Quoted text.
[start]

Well, long story short:
I got two 4.1s:
Name it Unit1 - no ethernet one and have two Adafruit PSRAMs installed, currently is soldered to a prototype. The PSRAM test sketch passes on all frequencies including 133MHz and below (120MHz, 110.77Mhz, and default 88MHz is what i tried)
Unit2 - one with ethernet chip (i don't think it makes a difference though), one Adafruit PSRAM and W25Q01JVZEIQ (1Gbit NOR flash) installed. On tests it was powered via USB. The PSRAM test sketch fails on 133MHz but passes on lower freqs
Story: as i posted, when i changed the frequency to 120MHz on Unit1, it was having a failure reads (bad data) from array in PSRAM. As i mentioned, i do not use Arduino in this project, so i patched startup code which sets clock for PSRAM. I realized what actually happens when i had no more ideas and i verified all bits of my code. So I made a copy of data in tightly coupled fast RAM and was comparing what it reads from both locations, flashing led if it is not equal. It was a surprise, as this unit passes test on 133Mhz. only with 110.77MHz or less it was stable. Other unit, Unit2, which can't pass test sketch on 133MHz was giving no issues on 120Mhz.
Story 2: I was trying to make an Arduino sketch to reproduce this issue with no luck. After quite a while i got an idea. As i said, the PSRAM clock code in startup.c was patched directly to set higher freq. Then i reverted this change, but instead, did a clock change later before i use PSRAM in my project. Damn! Issue disappeared! By some bad luck, it happens only when i set 120Mhz directly on startup code, and only on one of my two Teensies...

[end]

Required task 1. In the forum post about PSRAM clock frequencies, at what frequency or below was Unit1 stable when its startup code was patched?
Required task 2. Continue the forum post about PSRAM clock frequencies on the two Teensy 4.1 units, beginning after its final sentence.

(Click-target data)
[start]

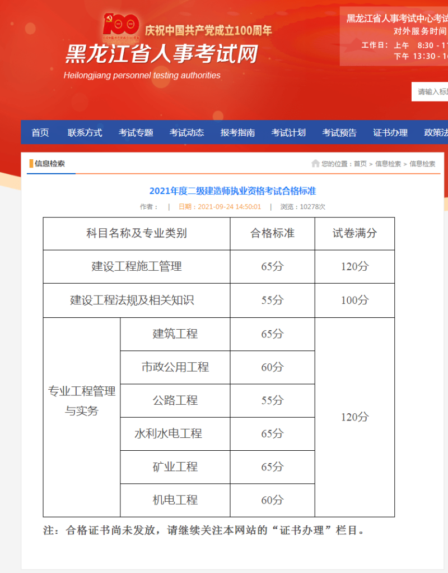Viewport: 448px width, 573px height.
Task: Open the 考试预告 section
Action: point(339,132)
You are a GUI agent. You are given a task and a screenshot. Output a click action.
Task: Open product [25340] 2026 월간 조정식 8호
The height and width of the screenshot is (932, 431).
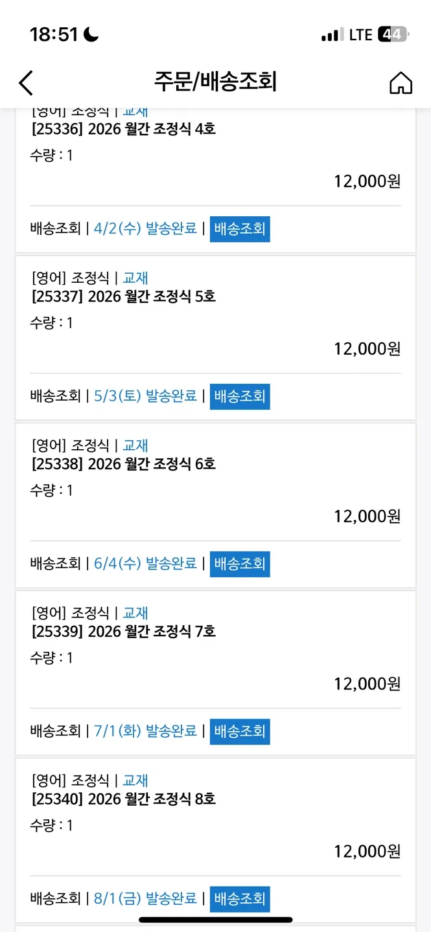[x=124, y=799]
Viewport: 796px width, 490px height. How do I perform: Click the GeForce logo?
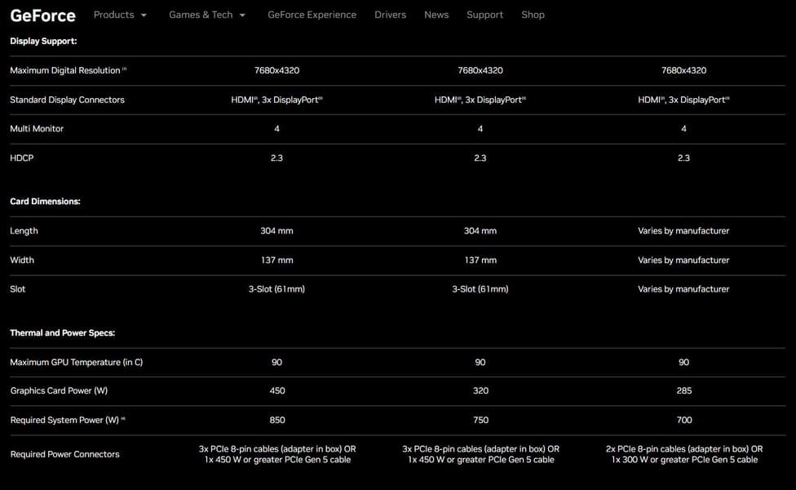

[end]

Exercise response 1. Unit1 was stable only at 110.77MHz or less.

Exercise response 2.
So, given that i spent a lot of time already, and it is hardly reproducible, i believe i will leave this mistery with no further investigation. The smallest code which can reproduce it, only will reproduce if you patch the startup.c directly to set 120Mhz and only on one of my two units
C:
EXTMEM uint8_t rom_e[16 * 1024];
extern uint8_t rom[16 * 1024];
extern "C" int main(void) {
uint8_t data, data2;
for (int i=0; i< 16 * 1024; ++i) {
rom_e[i] = rom[i];
}
__asm volatile ( "dsb \n" );
__asm volatile ( "isb \n" );
__asm volatile ( "dmb \n" );
for (int i=0; i< 16 * 1024; ++i) {
data2 = rom[i];
data = rom_e[i];
if (data != data2) {
pinMode(13, OUTPUT);
while (1) {
digitalWriteFast(13, LOW);
delayMicroseconds(500000);
digitalWriteFast(13, HIGH);
delayMicroseconds(500000);
}
}
}
return 0;
}
PS Not sure which of asm commands is enough to reset/flush caches (maybe you need only one, i added all i found just in case, without those this code works well)